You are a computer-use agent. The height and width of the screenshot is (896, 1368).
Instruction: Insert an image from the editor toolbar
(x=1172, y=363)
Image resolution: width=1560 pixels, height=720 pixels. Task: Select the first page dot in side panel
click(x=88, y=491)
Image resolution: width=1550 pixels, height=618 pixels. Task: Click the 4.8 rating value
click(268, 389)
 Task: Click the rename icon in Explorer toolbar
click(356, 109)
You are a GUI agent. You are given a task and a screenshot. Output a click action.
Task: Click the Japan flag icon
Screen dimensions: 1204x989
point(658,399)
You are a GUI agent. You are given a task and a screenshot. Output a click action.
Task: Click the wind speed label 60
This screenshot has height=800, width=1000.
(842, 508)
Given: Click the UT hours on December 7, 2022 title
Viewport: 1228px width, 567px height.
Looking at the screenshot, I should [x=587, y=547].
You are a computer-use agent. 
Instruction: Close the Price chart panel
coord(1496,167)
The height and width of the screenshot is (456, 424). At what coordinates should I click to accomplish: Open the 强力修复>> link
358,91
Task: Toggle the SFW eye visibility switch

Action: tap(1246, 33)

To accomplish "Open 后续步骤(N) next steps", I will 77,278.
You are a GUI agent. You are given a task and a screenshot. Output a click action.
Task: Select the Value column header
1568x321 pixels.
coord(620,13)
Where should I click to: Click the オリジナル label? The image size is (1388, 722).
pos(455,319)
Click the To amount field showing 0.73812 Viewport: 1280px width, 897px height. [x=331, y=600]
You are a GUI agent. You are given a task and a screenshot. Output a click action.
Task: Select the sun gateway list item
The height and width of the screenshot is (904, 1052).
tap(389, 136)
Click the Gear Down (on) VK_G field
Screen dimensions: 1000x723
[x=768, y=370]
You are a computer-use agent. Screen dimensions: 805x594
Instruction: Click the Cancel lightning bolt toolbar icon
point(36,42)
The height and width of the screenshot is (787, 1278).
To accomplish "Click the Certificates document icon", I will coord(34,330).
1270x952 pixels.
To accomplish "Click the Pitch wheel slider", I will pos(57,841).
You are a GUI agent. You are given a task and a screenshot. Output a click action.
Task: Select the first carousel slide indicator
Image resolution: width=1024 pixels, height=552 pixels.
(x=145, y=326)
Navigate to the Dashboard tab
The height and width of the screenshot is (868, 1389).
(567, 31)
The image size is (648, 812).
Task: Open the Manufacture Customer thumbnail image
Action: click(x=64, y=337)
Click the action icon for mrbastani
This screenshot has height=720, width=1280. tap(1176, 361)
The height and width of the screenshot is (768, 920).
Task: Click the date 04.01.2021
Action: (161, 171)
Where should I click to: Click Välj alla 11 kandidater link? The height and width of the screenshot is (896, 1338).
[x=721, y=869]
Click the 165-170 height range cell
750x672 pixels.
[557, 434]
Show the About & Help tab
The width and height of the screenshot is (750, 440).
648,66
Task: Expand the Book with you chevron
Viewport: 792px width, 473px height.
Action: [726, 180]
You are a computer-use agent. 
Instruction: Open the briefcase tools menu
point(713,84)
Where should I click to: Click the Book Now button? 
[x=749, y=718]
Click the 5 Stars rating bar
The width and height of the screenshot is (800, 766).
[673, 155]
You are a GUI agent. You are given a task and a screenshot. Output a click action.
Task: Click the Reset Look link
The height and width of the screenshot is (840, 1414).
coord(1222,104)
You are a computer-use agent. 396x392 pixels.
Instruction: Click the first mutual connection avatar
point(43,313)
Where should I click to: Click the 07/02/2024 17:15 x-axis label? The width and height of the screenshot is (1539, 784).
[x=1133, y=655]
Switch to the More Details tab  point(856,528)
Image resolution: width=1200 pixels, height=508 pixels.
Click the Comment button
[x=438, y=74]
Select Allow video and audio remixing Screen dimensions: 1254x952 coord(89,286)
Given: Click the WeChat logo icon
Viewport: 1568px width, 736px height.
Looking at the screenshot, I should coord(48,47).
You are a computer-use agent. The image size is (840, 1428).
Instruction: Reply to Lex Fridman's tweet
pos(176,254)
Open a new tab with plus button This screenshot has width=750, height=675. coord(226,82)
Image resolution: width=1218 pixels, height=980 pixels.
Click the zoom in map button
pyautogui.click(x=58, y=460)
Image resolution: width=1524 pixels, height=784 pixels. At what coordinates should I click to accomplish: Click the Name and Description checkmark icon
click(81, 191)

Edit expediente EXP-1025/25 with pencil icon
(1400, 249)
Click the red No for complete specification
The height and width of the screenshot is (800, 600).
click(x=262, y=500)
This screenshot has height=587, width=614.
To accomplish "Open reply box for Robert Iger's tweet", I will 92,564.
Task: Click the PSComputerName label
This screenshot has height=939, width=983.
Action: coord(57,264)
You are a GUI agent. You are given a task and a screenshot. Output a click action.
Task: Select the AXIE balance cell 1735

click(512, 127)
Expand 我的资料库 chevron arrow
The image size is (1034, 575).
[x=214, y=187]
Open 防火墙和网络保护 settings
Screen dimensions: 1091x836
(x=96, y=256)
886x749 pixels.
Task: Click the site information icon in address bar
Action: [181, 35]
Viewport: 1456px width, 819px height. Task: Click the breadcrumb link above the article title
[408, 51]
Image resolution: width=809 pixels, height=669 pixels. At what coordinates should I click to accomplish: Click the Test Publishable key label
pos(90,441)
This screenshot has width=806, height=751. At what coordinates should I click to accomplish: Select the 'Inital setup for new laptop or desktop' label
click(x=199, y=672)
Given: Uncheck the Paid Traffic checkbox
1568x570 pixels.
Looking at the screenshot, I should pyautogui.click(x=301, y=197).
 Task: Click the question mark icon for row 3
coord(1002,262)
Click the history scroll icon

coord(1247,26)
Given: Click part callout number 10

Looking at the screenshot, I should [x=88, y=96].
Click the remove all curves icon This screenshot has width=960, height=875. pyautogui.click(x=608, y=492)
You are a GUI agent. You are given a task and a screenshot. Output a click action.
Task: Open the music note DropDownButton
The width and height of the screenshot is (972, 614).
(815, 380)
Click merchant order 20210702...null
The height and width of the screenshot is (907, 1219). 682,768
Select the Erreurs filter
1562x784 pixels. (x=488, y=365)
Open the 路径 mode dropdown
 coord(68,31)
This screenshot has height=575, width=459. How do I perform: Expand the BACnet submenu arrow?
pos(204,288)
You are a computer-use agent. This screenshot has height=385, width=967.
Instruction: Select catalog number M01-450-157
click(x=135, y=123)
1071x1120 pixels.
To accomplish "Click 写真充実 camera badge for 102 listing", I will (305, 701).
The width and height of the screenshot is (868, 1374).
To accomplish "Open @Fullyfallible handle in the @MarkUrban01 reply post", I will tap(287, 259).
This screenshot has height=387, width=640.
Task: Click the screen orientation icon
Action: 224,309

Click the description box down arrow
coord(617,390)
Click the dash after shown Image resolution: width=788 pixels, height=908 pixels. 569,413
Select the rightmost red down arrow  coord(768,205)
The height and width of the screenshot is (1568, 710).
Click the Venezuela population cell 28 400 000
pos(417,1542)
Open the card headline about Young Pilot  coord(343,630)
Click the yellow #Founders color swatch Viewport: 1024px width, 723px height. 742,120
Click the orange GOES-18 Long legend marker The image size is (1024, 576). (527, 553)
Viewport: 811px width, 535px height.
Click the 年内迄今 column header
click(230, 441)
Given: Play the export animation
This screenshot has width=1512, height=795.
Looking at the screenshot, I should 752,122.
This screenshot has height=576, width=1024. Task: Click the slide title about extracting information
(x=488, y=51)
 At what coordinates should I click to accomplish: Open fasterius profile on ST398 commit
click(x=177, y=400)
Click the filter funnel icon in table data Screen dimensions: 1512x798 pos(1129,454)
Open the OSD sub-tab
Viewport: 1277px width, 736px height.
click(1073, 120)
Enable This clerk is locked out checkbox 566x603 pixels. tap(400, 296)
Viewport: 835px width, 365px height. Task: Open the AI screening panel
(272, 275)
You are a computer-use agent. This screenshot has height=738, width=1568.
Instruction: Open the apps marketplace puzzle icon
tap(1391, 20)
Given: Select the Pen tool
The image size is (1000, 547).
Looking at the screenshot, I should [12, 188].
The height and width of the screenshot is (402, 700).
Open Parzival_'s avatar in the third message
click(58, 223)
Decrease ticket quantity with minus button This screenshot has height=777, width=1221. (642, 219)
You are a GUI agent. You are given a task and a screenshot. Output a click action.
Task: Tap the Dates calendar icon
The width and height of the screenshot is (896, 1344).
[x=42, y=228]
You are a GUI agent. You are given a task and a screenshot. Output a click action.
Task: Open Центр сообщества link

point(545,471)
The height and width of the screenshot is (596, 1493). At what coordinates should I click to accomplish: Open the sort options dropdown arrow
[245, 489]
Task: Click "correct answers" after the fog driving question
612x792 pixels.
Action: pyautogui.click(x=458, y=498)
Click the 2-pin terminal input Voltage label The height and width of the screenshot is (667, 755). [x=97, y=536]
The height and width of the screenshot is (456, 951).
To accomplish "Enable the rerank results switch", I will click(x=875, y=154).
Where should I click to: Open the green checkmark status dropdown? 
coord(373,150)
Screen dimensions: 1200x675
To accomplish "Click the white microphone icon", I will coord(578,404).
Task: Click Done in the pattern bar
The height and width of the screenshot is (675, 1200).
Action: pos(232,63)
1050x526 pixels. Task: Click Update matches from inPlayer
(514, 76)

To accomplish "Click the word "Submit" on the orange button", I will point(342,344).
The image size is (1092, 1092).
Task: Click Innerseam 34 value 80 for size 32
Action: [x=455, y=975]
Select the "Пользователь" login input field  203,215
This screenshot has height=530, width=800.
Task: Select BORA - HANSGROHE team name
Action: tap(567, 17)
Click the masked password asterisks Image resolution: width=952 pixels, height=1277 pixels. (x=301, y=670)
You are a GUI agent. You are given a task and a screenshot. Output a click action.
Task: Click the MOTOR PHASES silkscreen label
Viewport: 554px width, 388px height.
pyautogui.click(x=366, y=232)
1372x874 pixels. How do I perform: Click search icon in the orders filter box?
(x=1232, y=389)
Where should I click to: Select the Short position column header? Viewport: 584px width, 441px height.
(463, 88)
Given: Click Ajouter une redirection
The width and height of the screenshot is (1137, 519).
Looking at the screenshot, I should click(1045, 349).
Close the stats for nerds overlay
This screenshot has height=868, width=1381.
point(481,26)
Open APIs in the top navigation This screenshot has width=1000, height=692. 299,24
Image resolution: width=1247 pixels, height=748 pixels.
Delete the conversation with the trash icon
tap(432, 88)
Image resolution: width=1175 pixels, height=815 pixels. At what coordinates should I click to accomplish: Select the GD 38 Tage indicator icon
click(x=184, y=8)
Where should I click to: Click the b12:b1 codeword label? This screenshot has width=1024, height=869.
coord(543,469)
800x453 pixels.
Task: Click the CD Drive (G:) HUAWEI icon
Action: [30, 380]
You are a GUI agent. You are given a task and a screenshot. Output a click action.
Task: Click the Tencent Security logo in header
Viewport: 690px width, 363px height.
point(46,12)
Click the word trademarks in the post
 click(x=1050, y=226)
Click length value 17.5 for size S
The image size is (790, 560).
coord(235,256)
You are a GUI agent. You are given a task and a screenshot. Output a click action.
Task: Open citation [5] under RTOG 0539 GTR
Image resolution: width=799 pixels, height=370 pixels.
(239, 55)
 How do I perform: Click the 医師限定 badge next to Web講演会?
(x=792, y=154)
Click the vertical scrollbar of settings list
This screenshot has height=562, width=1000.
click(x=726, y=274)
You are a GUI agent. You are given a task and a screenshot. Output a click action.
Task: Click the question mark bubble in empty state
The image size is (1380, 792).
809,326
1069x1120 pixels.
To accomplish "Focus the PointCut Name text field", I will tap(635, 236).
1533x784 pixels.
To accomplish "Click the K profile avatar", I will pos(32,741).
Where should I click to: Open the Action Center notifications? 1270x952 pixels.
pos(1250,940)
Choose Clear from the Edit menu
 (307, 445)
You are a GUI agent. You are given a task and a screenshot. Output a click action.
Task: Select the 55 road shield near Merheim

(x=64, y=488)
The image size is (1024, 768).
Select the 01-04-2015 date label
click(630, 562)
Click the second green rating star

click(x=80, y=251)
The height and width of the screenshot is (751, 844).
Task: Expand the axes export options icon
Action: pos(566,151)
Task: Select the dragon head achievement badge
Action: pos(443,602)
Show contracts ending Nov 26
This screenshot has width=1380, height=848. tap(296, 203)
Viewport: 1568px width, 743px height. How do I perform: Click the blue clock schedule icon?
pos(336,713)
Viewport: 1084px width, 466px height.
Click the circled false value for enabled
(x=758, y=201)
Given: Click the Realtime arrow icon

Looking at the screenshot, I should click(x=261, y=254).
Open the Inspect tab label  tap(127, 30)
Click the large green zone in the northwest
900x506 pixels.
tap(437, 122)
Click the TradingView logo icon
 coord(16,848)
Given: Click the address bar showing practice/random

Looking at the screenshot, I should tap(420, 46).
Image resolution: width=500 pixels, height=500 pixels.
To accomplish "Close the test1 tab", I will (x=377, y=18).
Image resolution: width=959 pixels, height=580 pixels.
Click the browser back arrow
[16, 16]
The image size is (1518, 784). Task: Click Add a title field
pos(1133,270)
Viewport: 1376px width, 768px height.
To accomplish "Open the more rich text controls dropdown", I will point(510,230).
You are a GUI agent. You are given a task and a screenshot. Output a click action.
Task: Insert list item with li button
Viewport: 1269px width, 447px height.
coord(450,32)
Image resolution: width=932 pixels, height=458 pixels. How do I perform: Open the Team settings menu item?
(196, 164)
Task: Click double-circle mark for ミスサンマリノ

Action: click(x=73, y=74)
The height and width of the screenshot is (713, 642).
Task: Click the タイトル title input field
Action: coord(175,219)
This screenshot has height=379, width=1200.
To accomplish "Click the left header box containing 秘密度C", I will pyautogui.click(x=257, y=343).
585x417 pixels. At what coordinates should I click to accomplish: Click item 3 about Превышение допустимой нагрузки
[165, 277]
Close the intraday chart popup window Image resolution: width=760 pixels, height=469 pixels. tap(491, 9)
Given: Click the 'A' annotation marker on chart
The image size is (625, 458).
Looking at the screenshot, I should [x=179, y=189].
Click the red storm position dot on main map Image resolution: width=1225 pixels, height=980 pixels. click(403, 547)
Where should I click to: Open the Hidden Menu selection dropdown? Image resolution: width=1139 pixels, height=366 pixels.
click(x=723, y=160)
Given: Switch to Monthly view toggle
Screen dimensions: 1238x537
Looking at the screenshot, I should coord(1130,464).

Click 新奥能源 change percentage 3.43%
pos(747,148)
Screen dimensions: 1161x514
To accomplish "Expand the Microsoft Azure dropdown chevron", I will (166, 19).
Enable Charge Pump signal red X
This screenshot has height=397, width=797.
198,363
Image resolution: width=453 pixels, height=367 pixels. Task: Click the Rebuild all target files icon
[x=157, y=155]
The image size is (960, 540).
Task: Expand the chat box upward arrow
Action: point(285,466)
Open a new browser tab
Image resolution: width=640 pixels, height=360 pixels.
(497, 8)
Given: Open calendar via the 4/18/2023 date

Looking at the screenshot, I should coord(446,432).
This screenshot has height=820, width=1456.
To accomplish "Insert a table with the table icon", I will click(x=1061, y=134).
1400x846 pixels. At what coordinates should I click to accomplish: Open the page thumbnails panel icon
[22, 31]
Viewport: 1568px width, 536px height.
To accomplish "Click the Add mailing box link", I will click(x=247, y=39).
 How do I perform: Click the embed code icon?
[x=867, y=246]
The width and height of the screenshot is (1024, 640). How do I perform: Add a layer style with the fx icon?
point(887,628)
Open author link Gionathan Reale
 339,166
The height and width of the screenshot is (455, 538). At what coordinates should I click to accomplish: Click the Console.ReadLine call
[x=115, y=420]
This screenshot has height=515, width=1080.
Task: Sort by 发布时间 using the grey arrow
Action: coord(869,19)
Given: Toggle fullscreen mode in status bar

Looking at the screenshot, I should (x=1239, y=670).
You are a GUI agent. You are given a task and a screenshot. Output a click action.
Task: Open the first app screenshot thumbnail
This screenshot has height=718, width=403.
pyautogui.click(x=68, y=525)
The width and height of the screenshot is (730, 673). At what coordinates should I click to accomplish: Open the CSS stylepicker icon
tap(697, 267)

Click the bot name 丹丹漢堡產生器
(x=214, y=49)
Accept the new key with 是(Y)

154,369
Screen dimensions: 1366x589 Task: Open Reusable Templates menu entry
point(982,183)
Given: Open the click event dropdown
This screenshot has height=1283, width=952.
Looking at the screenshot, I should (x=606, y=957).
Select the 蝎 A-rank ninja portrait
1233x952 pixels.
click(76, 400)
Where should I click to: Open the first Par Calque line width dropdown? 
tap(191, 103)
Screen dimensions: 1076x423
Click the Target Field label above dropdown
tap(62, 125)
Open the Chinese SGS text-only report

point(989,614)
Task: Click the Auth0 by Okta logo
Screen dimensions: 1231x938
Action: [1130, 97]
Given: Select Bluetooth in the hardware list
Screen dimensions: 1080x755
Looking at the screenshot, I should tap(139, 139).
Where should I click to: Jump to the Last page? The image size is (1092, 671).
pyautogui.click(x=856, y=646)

***

GIVEN REQUEST:
Repeat verbatim the items starting at the line that contains "Screen dimensions: 1161x514" and ending at the line that contains "pyautogui.click(x=68, y=525)", including both of those lines.

SOLUTION FOR THIS PROBLEM:
Screen dimensions: 1161x514
To accomplish "Expand the Microsoft Azure dropdown chevron", I will (166, 19).
Enable Charge Pump signal red X
This screenshot has height=397, width=797.
198,363
Image resolution: width=453 pixels, height=367 pixels. Task: Click the Rebuild all target files icon
[x=157, y=155]
The image size is (960, 540).
Task: Expand the chat box upward arrow
Action: point(285,466)
Open a new browser tab
Image resolution: width=640 pixels, height=360 pixels.
(497, 8)
Given: Open calendar via the 4/18/2023 date

Looking at the screenshot, I should coord(446,432).
This screenshot has height=820, width=1456.
To accomplish "Insert a table with the table icon", I will click(x=1061, y=134).
1400x846 pixels. At what coordinates should I click to accomplish: Open the page thumbnails panel icon
[22, 31]
Viewport: 1568px width, 536px height.
To accomplish "Click the Add mailing box link", I will click(x=247, y=39).
 How do I perform: Click the embed code icon?
[x=867, y=246]
The width and height of the screenshot is (1024, 640). How do I perform: Add a layer style with the fx icon?
point(887,628)
Open author link Gionathan Reale
 339,166
The height and width of the screenshot is (455, 538). At what coordinates should I click to accomplish: Click the Console.ReadLine call
[x=115, y=420]
This screenshot has height=515, width=1080.
Task: Sort by 发布时间 using the grey arrow
Action: coord(869,19)
Given: Toggle fullscreen mode in status bar

Looking at the screenshot, I should (x=1239, y=670).
You are a GUI agent. You are given a task and a screenshot. Output a click action.
Task: Open the first app screenshot thumbnail
This screenshot has height=718, width=403.
pyautogui.click(x=68, y=525)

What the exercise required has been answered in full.